WORK TO COMPLETE. Copy out every line of the records below, keeping each one word for word.

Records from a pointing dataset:
****************

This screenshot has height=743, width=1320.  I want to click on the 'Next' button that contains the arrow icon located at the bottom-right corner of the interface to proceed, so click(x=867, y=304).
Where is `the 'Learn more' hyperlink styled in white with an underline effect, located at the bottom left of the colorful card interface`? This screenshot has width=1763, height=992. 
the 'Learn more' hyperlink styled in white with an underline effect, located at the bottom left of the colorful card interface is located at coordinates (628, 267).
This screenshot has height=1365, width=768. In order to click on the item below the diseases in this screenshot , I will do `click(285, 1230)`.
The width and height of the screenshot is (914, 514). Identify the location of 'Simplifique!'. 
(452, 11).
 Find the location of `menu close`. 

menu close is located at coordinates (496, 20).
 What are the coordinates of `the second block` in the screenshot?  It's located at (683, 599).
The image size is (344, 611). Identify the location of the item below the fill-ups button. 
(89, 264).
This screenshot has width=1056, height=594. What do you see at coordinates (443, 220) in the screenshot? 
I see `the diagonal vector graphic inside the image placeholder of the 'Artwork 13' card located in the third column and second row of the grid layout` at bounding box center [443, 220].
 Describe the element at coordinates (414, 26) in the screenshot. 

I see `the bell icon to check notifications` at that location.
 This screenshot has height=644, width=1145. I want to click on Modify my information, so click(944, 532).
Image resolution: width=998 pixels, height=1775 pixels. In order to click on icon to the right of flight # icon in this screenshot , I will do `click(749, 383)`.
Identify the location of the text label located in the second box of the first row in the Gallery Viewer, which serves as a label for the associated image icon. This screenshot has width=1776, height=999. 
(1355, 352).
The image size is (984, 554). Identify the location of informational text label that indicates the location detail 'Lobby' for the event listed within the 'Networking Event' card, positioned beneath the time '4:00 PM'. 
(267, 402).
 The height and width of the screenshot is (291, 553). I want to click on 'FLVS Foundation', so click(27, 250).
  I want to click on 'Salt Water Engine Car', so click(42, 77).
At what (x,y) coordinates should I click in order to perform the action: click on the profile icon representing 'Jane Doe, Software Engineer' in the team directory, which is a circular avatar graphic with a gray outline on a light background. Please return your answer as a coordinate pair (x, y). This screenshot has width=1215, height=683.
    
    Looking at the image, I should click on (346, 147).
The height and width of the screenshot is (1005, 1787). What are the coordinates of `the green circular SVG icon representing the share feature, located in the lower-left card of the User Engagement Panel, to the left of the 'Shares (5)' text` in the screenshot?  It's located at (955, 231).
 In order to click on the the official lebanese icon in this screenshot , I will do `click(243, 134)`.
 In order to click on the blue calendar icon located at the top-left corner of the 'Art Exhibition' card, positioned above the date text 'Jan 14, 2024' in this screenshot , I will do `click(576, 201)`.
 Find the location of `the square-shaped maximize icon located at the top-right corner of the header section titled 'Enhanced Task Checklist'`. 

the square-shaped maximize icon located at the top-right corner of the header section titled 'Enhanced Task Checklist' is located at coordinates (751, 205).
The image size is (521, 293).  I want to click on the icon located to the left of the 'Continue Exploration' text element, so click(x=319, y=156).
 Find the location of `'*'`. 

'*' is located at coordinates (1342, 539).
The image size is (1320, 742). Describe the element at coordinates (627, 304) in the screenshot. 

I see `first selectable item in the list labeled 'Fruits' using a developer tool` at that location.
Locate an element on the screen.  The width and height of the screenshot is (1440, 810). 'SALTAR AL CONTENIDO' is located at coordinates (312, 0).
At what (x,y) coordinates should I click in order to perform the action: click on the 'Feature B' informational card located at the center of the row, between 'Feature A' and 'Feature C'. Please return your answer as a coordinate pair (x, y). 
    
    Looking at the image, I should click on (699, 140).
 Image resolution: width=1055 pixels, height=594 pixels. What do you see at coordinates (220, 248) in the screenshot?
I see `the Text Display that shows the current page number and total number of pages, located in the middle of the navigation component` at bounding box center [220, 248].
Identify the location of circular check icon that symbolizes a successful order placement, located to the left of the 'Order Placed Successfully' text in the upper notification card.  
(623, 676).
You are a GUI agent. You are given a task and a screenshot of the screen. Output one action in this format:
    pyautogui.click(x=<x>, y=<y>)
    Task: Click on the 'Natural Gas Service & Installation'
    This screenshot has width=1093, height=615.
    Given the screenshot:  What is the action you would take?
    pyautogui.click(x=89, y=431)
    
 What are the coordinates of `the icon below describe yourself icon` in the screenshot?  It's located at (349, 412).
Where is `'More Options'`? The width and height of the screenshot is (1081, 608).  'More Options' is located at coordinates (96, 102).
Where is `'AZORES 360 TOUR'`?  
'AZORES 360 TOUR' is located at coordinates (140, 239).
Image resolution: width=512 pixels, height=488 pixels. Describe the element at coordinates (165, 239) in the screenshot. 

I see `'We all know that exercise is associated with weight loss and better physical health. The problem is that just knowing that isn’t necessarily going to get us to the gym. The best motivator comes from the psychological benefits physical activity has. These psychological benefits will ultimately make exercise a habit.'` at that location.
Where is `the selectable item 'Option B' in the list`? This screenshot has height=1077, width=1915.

****************

EXPECTED OUTPUT.
This screenshot has height=743, width=1320.  I want to click on the 'Next' button that contains the arrow icon located at the bottom-right corner of the interface to proceed, so click(x=867, y=304).
Where is `the 'Learn more' hyperlink styled in white with an underline effect, located at the bottom left of the colorful card interface`? This screenshot has width=1763, height=992. 
the 'Learn more' hyperlink styled in white with an underline effect, located at the bottom left of the colorful card interface is located at coordinates (628, 267).
This screenshot has height=1365, width=768. In order to click on the item below the diseases in this screenshot , I will do `click(285, 1230)`.
The width and height of the screenshot is (914, 514). Identify the location of 'Simplifique!'. 
(452, 11).
 Find the location of `menu close`. 

menu close is located at coordinates (496, 20).
 What are the coordinates of `the second block` in the screenshot?  It's located at (683, 599).
The image size is (344, 611). Identify the location of the item below the fill-ups button. 
(89, 264).
This screenshot has width=1056, height=594. What do you see at coordinates (443, 220) in the screenshot? 
I see `the diagonal vector graphic inside the image placeholder of the 'Artwork 13' card located in the third column and second row of the grid layout` at bounding box center [443, 220].
 Describe the element at coordinates (414, 26) in the screenshot. 

I see `the bell icon to check notifications` at that location.
 This screenshot has height=644, width=1145. I want to click on Modify my information, so click(944, 532).
Image resolution: width=998 pixels, height=1775 pixels. In order to click on icon to the right of flight # icon in this screenshot , I will do `click(749, 383)`.
Identify the location of the text label located in the second box of the first row in the Gallery Viewer, which serves as a label for the associated image icon. This screenshot has width=1776, height=999. 
(1355, 352).
The image size is (984, 554). Identify the location of informational text label that indicates the location detail 'Lobby' for the event listed within the 'Networking Event' card, positioned beneath the time '4:00 PM'. 
(267, 402).
 The height and width of the screenshot is (291, 553). I want to click on 'FLVS Foundation', so click(27, 250).
  I want to click on 'Salt Water Engine Car', so click(42, 77).
At what (x,y) coordinates should I click in order to perform the action: click on the profile icon representing 'Jane Doe, Software Engineer' in the team directory, which is a circular avatar graphic with a gray outline on a light background. Please return your answer as a coordinate pair (x, y). This screenshot has width=1215, height=683.
    
    Looking at the image, I should click on (346, 147).
The height and width of the screenshot is (1005, 1787). What are the coordinates of `the green circular SVG icon representing the share feature, located in the lower-left card of the User Engagement Panel, to the left of the 'Shares (5)' text` in the screenshot?  It's located at (955, 231).
 In order to click on the the official lebanese icon in this screenshot , I will do `click(243, 134)`.
 In order to click on the blue calendar icon located at the top-left corner of the 'Art Exhibition' card, positioned above the date text 'Jan 14, 2024' in this screenshot , I will do `click(576, 201)`.
 Find the location of `the square-shaped maximize icon located at the top-right corner of the header section titled 'Enhanced Task Checklist'`. 

the square-shaped maximize icon located at the top-right corner of the header section titled 'Enhanced Task Checklist' is located at coordinates (751, 205).
The image size is (521, 293).  I want to click on the icon located to the left of the 'Continue Exploration' text element, so click(x=319, y=156).
 Find the location of `'*'`. 

'*' is located at coordinates (1342, 539).
The image size is (1320, 742). Describe the element at coordinates (627, 304) in the screenshot. 

I see `first selectable item in the list labeled 'Fruits' using a developer tool` at that location.
Locate an element on the screen.  The width and height of the screenshot is (1440, 810). 'SALTAR AL CONTENIDO' is located at coordinates (312, 0).
At what (x,y) coordinates should I click in order to perform the action: click on the 'Feature B' informational card located at the center of the row, between 'Feature A' and 'Feature C'. Please return your answer as a coordinate pair (x, y). 
    
    Looking at the image, I should click on (699, 140).
 Image resolution: width=1055 pixels, height=594 pixels. What do you see at coordinates (220, 248) in the screenshot?
I see `the Text Display that shows the current page number and total number of pages, located in the middle of the navigation component` at bounding box center [220, 248].
Identify the location of circular check icon that symbolizes a successful order placement, located to the left of the 'Order Placed Successfully' text in the upper notification card.  
(623, 676).
You are a GUI agent. You are given a task and a screenshot of the screen. Output one action in this format:
    pyautogui.click(x=<x>, y=<y>)
    Task: Click on the 'Natural Gas Service & Installation'
    This screenshot has width=1093, height=615.
    Given the screenshot:  What is the action you would take?
    pyautogui.click(x=89, y=431)
    
 What are the coordinates of `the icon below describe yourself icon` in the screenshot?  It's located at (349, 412).
Where is `'More Options'`? The width and height of the screenshot is (1081, 608).  'More Options' is located at coordinates (96, 102).
Where is `'AZORES 360 TOUR'`?  
'AZORES 360 TOUR' is located at coordinates (140, 239).
Image resolution: width=512 pixels, height=488 pixels. Describe the element at coordinates (165, 239) in the screenshot. 

I see `'We all know that exercise is associated with weight loss and better physical health. The problem is that just knowing that isn’t necessarily going to get us to the gym. The best motivator comes from the psychological benefits physical activity has. These psychological benefits will ultimately make exercise a habit.'` at that location.
Where is `the selectable item 'Option B' in the list`? This screenshot has height=1077, width=1915.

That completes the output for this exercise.